§ **Required work**
Please repeat exactly the lines below from the line with "clubtattoo.com (593, 698)" to the line with "Abteilung: (47, 1392)", including both, and leave out every picture.

Collected data entries
━━━━━━━━
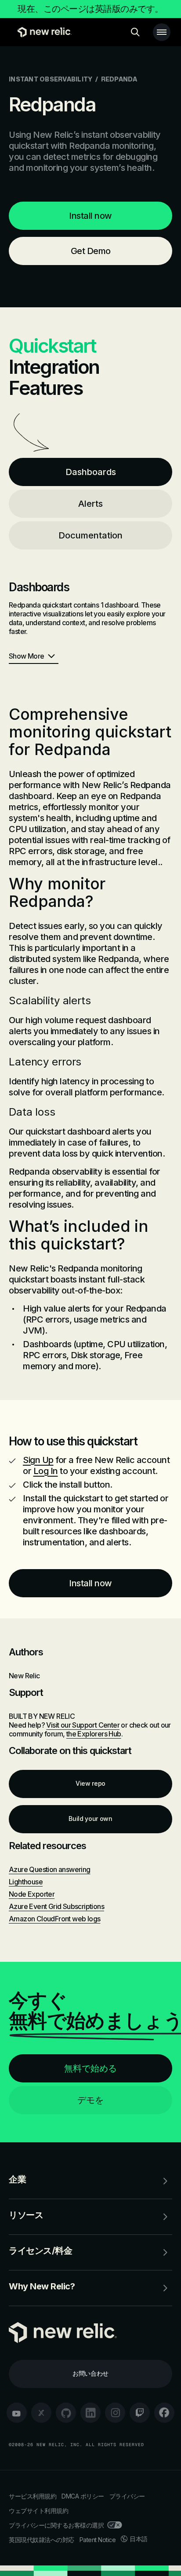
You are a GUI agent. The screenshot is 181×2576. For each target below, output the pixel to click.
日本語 (139, 2539)
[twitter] (41, 2412)
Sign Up (38, 1460)
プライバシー (127, 2496)
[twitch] (139, 2412)
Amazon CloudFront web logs (54, 1918)
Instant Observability (50, 79)
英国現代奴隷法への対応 (41, 2539)
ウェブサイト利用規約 (38, 2510)
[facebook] (164, 2412)
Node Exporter (31, 1894)
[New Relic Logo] (42, 32)
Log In (45, 1471)
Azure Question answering (49, 1869)
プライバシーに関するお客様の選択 (56, 2525)
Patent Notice (98, 2539)
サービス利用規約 (32, 2496)
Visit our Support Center (82, 1725)
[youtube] (16, 2412)
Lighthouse (26, 1881)
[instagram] (115, 2412)
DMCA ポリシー (83, 2496)
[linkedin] (90, 2412)
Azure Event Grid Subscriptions (56, 1906)
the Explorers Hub (93, 1733)
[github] (65, 2412)
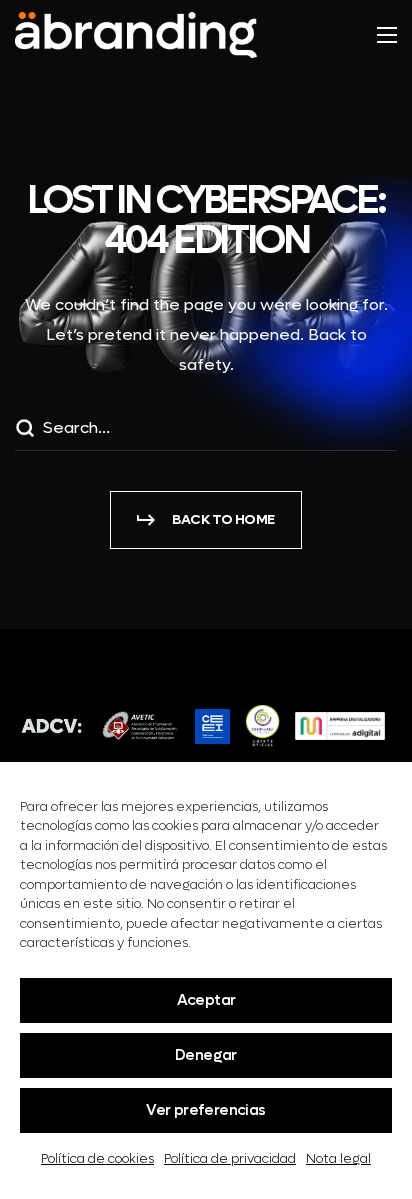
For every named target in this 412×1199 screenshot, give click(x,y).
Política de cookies (97, 1158)
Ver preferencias (205, 1110)
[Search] (24, 431)
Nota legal (338, 1158)
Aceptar (206, 1000)
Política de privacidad (230, 1158)
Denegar (206, 1055)
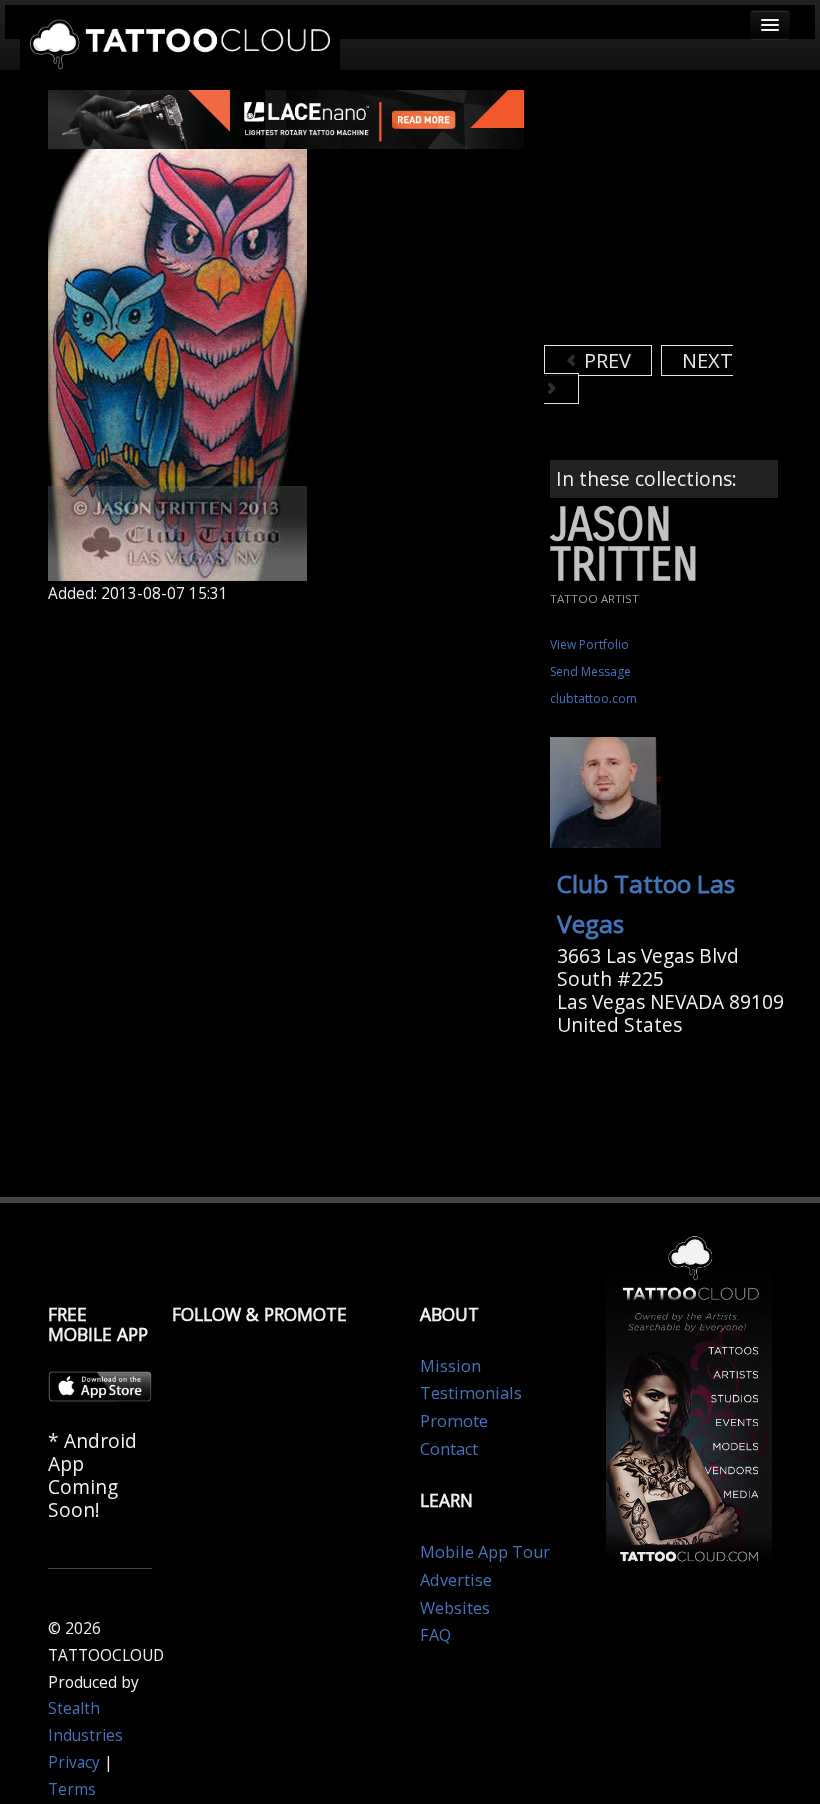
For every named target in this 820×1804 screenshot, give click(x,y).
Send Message (590, 671)
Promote (454, 1421)
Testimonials (471, 1393)
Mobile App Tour (485, 1552)
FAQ (435, 1635)
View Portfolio (589, 644)
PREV (605, 360)
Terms (72, 1789)
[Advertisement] (682, 215)
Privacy (74, 1762)
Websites (455, 1608)
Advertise (456, 1580)
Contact (449, 1449)
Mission (450, 1366)
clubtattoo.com (593, 698)
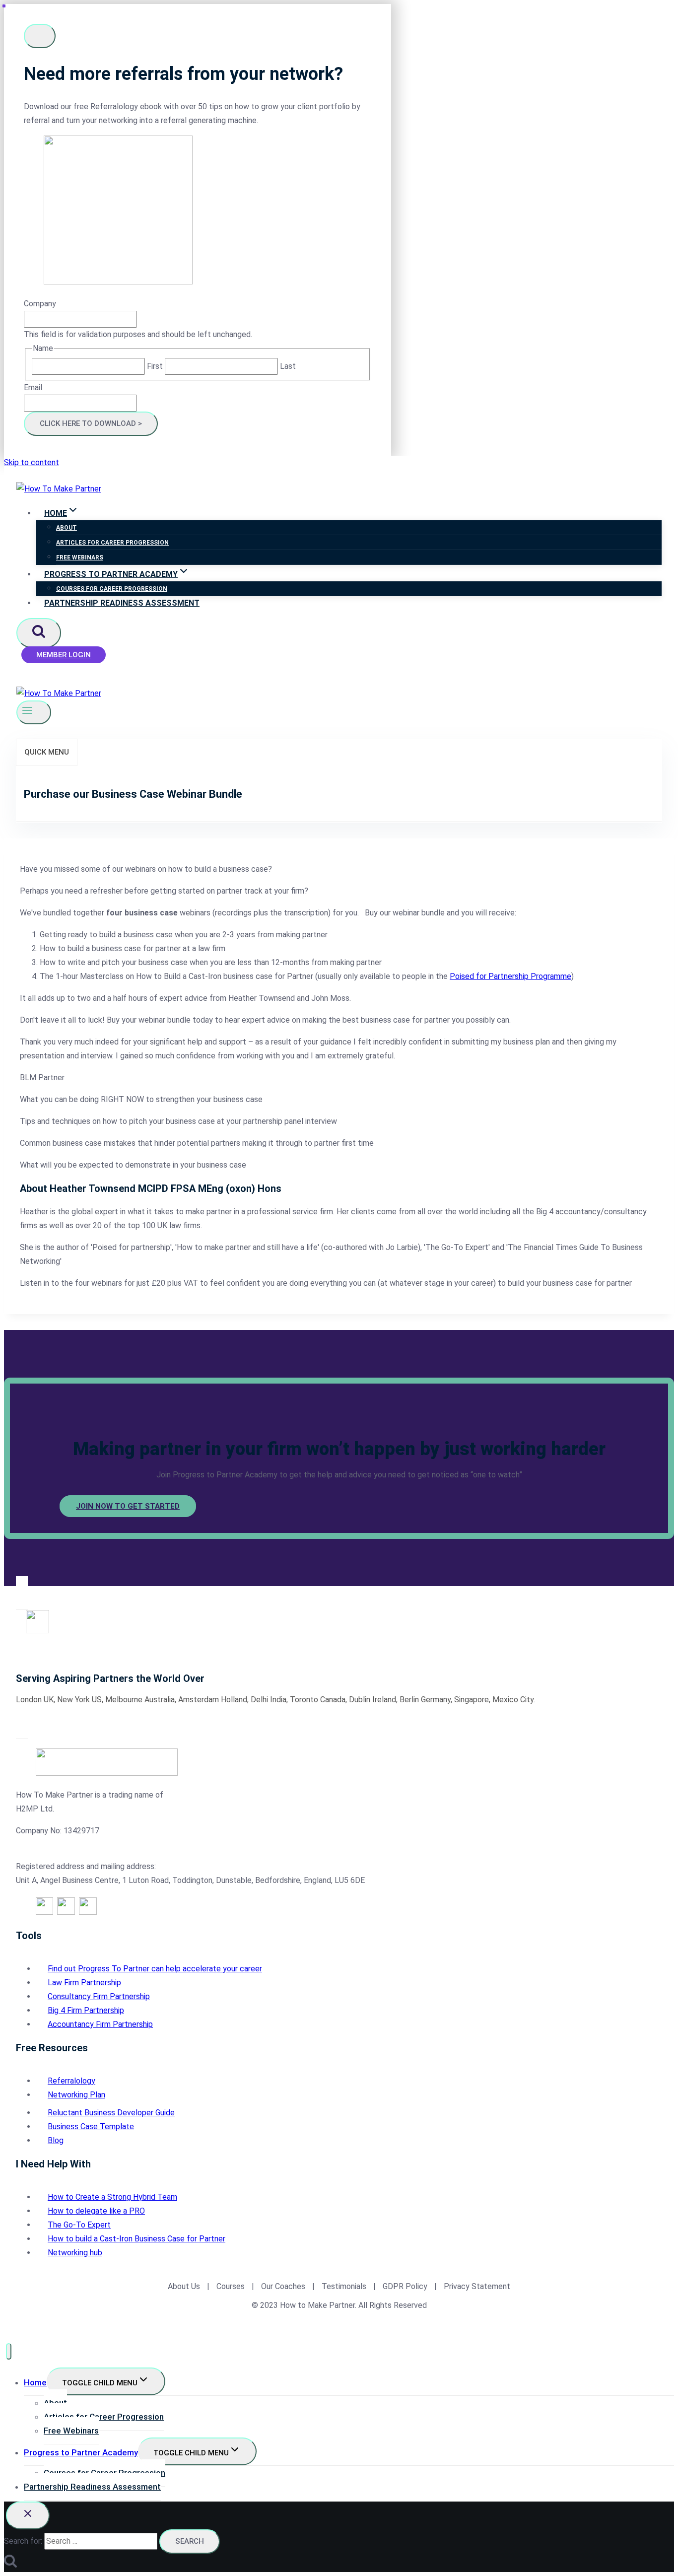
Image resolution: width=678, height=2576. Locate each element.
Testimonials (345, 2286)
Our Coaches (283, 2286)
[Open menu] (33, 712)
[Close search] (28, 2515)
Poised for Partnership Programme (510, 976)
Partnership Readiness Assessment (122, 603)
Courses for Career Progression (111, 588)
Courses (230, 2286)
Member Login (63, 654)
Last (288, 366)
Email (33, 387)
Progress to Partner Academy (81, 2452)
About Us (184, 2286)
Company (40, 303)
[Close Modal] (40, 36)
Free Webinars (79, 557)
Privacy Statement (477, 2286)
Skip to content (31, 462)
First (155, 366)
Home (35, 2382)
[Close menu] (8, 2351)
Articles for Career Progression (112, 542)
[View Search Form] (38, 633)
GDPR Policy (404, 2286)
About (66, 527)
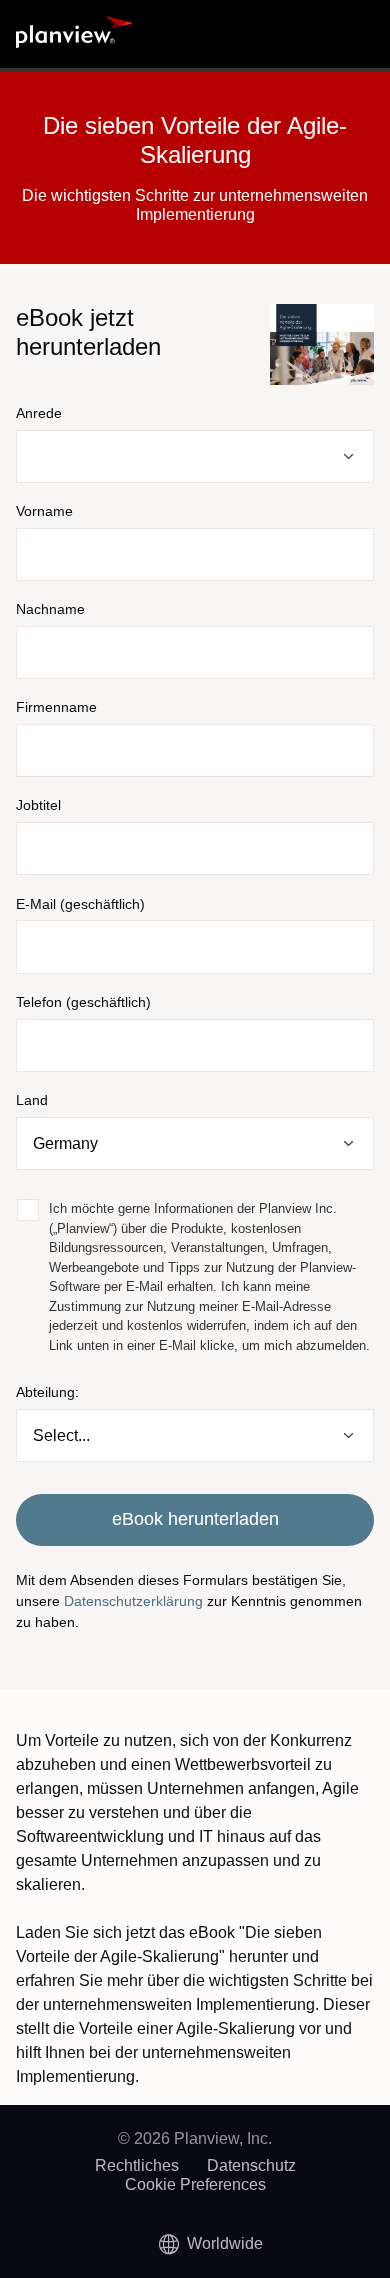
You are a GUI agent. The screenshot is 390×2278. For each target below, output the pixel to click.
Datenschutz (251, 2165)
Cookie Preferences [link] (195, 2184)
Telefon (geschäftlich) (83, 1002)
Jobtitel (38, 805)
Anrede (39, 413)
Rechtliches (137, 2165)
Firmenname (56, 707)
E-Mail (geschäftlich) (80, 904)
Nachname (50, 609)
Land (32, 1100)
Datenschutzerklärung (133, 1601)
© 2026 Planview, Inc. (195, 2138)
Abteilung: (47, 1392)
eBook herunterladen (195, 1519)
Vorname (44, 511)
━━━━━━━━
§ **Written solution**
clubtattoo.com (593, 698)
Image resolution: width=678, height=2576. Locate each element.
Testimonials (345, 2286)
Our Coaches (283, 2286)
[Open menu] (33, 712)
[Close search] (28, 2515)
Poised for Partnership Programme (510, 976)
Partnership Readiness Assessment (122, 603)
Courses for Career Progression (111, 588)
Courses (230, 2286)
Member Login (63, 654)
Last (288, 366)
Email (33, 387)
Progress to Partner Academy (81, 2452)
About Us (184, 2286)
Company (40, 303)
[Close Modal] (40, 36)
Free Webinars (79, 557)
Privacy Statement (477, 2286)
Skip to content (31, 462)
First (155, 366)
Home (35, 2382)
[Close menu] (8, 2351)
Articles for Career Progression (112, 542)
[View Search Form] (38, 633)
GDPR Policy (404, 2286)
About (66, 527)
You are a GUI agent. The screenshot is 390×2278. For each target below, output the pixel to click.
Datenschutz (251, 2165)
Cookie Preferences [link] (195, 2184)
Telefon (geschäftlich) (83, 1002)
Jobtitel (38, 805)
Anrede (39, 413)
Rechtliches (137, 2165)
Firmenname (56, 707)
E-Mail (geschäftlich) (80, 904)
Nachname (50, 609)
Land (32, 1100)
Datenschutzerklärung (133, 1601)
© 2026 Planview, Inc. (195, 2138)
Abteilung: (47, 1392)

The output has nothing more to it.